### WHAT YOU NEED TO DO
Please rewrite the lines below, putting "UI assistant" in place of every "GUI agent" and leaving everything else as it is.

··· TASK MATERIAL ···

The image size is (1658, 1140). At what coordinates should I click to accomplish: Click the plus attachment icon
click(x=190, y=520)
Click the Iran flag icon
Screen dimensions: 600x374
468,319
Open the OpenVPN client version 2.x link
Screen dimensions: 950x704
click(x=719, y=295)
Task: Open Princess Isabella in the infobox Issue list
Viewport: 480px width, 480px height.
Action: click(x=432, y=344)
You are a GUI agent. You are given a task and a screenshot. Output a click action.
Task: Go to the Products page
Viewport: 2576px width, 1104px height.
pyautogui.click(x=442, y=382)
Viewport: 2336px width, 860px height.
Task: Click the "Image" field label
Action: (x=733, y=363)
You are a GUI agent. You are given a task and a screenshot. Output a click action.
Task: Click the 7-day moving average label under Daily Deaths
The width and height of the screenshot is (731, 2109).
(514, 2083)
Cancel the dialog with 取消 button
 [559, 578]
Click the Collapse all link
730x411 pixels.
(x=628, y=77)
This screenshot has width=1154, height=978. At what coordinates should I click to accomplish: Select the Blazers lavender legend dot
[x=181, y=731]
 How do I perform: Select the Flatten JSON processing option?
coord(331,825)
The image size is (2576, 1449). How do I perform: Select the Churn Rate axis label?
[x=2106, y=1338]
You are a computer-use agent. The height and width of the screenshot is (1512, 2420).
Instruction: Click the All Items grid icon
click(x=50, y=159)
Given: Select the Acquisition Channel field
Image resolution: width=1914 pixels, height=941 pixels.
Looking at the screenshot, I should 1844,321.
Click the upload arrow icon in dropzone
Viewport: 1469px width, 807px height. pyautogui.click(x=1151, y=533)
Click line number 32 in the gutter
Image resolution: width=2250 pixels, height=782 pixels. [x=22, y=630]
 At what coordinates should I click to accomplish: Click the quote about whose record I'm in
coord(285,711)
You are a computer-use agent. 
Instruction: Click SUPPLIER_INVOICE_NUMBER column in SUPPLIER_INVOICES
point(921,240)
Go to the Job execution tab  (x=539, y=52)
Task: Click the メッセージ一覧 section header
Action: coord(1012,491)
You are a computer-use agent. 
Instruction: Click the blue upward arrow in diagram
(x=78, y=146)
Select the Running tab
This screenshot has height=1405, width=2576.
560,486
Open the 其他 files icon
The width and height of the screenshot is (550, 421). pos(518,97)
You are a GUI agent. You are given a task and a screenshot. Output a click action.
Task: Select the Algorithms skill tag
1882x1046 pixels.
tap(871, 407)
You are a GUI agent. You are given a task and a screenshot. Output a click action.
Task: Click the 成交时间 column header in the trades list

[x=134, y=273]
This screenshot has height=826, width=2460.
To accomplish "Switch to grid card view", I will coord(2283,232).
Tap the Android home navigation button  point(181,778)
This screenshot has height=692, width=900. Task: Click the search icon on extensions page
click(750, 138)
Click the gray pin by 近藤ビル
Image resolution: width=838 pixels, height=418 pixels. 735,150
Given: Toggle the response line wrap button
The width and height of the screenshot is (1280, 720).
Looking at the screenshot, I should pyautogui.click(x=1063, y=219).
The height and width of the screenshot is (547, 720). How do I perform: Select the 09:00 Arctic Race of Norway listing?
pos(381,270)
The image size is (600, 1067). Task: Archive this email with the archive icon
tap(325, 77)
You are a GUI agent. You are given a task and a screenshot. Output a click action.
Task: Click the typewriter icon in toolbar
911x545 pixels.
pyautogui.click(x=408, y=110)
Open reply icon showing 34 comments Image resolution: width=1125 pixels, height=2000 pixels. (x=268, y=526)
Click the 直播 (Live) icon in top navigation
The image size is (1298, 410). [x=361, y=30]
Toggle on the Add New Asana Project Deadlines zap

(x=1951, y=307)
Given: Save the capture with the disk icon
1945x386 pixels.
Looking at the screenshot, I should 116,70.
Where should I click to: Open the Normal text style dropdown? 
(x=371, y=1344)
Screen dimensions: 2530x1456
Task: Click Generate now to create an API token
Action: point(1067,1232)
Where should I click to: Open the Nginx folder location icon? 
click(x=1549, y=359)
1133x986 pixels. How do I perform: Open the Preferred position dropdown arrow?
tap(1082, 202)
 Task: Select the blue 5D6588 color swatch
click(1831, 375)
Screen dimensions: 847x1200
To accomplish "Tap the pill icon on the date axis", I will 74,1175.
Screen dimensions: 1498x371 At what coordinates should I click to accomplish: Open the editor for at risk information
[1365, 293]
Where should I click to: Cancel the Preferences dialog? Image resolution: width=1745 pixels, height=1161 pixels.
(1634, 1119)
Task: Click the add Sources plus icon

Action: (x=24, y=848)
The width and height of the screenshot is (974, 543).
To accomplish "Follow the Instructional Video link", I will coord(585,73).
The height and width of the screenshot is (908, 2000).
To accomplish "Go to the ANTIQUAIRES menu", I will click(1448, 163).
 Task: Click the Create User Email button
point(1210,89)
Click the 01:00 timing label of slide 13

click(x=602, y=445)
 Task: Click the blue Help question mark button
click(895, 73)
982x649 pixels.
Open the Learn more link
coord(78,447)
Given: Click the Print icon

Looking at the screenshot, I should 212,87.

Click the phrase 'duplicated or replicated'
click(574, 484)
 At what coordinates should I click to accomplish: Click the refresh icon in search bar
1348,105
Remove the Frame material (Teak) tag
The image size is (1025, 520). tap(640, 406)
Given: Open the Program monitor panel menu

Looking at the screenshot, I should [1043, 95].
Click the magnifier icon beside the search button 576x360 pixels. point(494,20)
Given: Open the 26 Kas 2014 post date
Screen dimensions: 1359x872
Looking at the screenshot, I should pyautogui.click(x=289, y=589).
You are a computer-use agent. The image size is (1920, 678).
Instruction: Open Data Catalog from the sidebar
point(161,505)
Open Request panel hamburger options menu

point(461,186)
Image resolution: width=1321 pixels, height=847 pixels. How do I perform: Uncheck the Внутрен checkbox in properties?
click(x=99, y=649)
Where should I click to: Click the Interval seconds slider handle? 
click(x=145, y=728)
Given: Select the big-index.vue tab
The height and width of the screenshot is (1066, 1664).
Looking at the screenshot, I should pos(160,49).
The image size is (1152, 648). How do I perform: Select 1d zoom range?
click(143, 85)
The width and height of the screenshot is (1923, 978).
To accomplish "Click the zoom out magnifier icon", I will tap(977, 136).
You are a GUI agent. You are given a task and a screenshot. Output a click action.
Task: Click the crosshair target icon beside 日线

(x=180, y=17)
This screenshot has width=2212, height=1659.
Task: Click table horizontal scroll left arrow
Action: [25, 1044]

···

### FINISHED EXERCISE
The image size is (1658, 1140). At what coordinates should I click to accomplish: Click the plus attachment icon
click(x=190, y=520)
Click the Iran flag icon
Screen dimensions: 600x374
468,319
Open the OpenVPN client version 2.x link
Screen dimensions: 950x704
click(x=719, y=295)
Task: Open Princess Isabella in the infobox Issue list
Viewport: 480px width, 480px height.
Action: click(x=432, y=344)
You are a UI assistant. You are given a task and a screenshot. Output a click action.
Task: Go to the Products page
Viewport: 2576px width, 1104px height.
pyautogui.click(x=442, y=382)
Viewport: 2336px width, 860px height.
Task: Click the "Image" field label
Action: (x=733, y=363)
You are a UI assistant. You are given a task and a screenshot. Output a click action.
Task: Click the 7-day moving average label under Daily Deaths
The width and height of the screenshot is (731, 2109).
(514, 2083)
Cancel the dialog with 取消 button
 [559, 578]
Click the Collapse all link
730x411 pixels.
(x=628, y=77)
This screenshot has width=1154, height=978. At what coordinates should I click to accomplish: Select the Blazers lavender legend dot
[x=181, y=731]
 How do I perform: Select the Flatten JSON processing option?
coord(331,825)
The image size is (2576, 1449). How do I perform: Select the Churn Rate axis label?
[x=2106, y=1338]
You are a computer-use agent. The height and width of the screenshot is (1512, 2420).
Instruction: Click the All Items grid icon
click(x=50, y=159)
Given: Select the Acquisition Channel field
Image resolution: width=1914 pixels, height=941 pixels.
Looking at the screenshot, I should 1844,321.
Click the upload arrow icon in dropzone
Viewport: 1469px width, 807px height. pyautogui.click(x=1151, y=533)
Click line number 32 in the gutter
Image resolution: width=2250 pixels, height=782 pixels. [x=22, y=630]
 At what coordinates should I click to accomplish: Click the quote about whose record I'm in
coord(285,711)
You are a computer-use agent. 
Instruction: Click SUPPLIER_INVOICE_NUMBER column in SUPPLIER_INVOICES
point(921,240)
Go to the Job execution tab  (x=539, y=52)
Task: Click the メッセージ一覧 section header
Action: coord(1012,491)
You are a computer-use agent. 
Instruction: Click the blue upward arrow in diagram
(x=78, y=146)
Select the Running tab
This screenshot has height=1405, width=2576.
560,486
Open the 其他 files icon
The width and height of the screenshot is (550, 421). pos(518,97)
You are a UI assistant. You are given a task and a screenshot. Output a click action.
Task: Select the Algorithms skill tag
1882x1046 pixels.
tap(871, 407)
You are a UI assistant. You are given a task and a screenshot. Output a click action.
Task: Click the 成交时间 column header in the trades list

[x=134, y=273]
This screenshot has height=826, width=2460.
To accomplish "Switch to grid card view", I will coord(2283,232).
Tap the Android home navigation button  point(181,778)
This screenshot has height=692, width=900. Task: Click the search icon on extensions page
click(750, 138)
Click the gray pin by 近藤ビル
Image resolution: width=838 pixels, height=418 pixels. 735,150
Given: Toggle the response line wrap button
The width and height of the screenshot is (1280, 720).
Looking at the screenshot, I should pyautogui.click(x=1063, y=219).
The height and width of the screenshot is (547, 720). How do I perform: Select the 09:00 Arctic Race of Norway listing?
pos(381,270)
The image size is (600, 1067). Task: Archive this email with the archive icon
tap(325, 77)
You are a UI assistant. You are given a task and a screenshot. Output a click action.
Task: Click the typewriter icon in toolbar
911x545 pixels.
pyautogui.click(x=408, y=110)
Open reply icon showing 34 comments Image resolution: width=1125 pixels, height=2000 pixels. (x=268, y=526)
Click the 直播 (Live) icon in top navigation
The image size is (1298, 410). [x=361, y=30]
Toggle on the Add New Asana Project Deadlines zap

(x=1951, y=307)
Given: Save the capture with the disk icon
1945x386 pixels.
Looking at the screenshot, I should 116,70.
Where should I click to: Open the Normal text style dropdown? 
(x=371, y=1344)
Screen dimensions: 2530x1456
Task: Click Generate now to create an API token
Action: point(1067,1232)
Where should I click to: Open the Nginx folder location icon? 
click(x=1549, y=359)
1133x986 pixels. How do I perform: Open the Preferred position dropdown arrow?
tap(1082, 202)
 Task: Select the blue 5D6588 color swatch
click(1831, 375)
Screen dimensions: 847x1200
To accomplish "Tap the pill icon on the date axis", I will 74,1175.
Screen dimensions: 1498x371 At what coordinates should I click to accomplish: Open the editor for at risk information
[1365, 293]
Where should I click to: Cancel the Preferences dialog? Image resolution: width=1745 pixels, height=1161 pixels.
(1634, 1119)
Task: Click the add Sources plus icon

Action: (x=24, y=848)
The width and height of the screenshot is (974, 543).
To accomplish "Follow the Instructional Video link", I will coord(585,73).
The height and width of the screenshot is (908, 2000).
To accomplish "Go to the ANTIQUAIRES menu", I will click(1448, 163).
 Task: Click the Create User Email button
point(1210,89)
Click the 01:00 timing label of slide 13

click(x=602, y=445)
 Task: Click the blue Help question mark button
click(895, 73)
982x649 pixels.
Open the Learn more link
coord(78,447)
Given: Click the Print icon

Looking at the screenshot, I should 212,87.

Click the phrase 'duplicated or replicated'
click(574, 484)
 At what coordinates should I click to accomplish: Click the refresh icon in search bar
1348,105
Remove the Frame material (Teak) tag
The image size is (1025, 520). tap(640, 406)
Given: Open the Program monitor panel menu

Looking at the screenshot, I should [1043, 95].
Click the magnifier icon beside the search button 576x360 pixels. point(494,20)
Given: Open the 26 Kas 2014 post date
Screen dimensions: 1359x872
Looking at the screenshot, I should pyautogui.click(x=289, y=589).
You are a computer-use agent. The image size is (1920, 678).
Instruction: Open Data Catalog from the sidebar
point(161,505)
Open Request panel hamburger options menu

point(461,186)
Image resolution: width=1321 pixels, height=847 pixels. How do I perform: Uncheck the Внутрен checkbox in properties?
click(x=99, y=649)
Where should I click to: Click the Interval seconds slider handle? 
click(x=145, y=728)
Given: Select the big-index.vue tab
The height and width of the screenshot is (1066, 1664).
Looking at the screenshot, I should pos(160,49).
The image size is (1152, 648). How do I perform: Select 1d zoom range?
click(143, 85)
The width and height of the screenshot is (1923, 978).
To accomplish "Click the zoom out magnifier icon", I will tap(977, 136).
You are a UI assistant. You are given a task and a screenshot. Output a click action.
Task: Click the crosshair target icon beside 日线

(x=180, y=17)
This screenshot has width=2212, height=1659.
Task: Click table horizontal scroll left arrow
Action: [25, 1044]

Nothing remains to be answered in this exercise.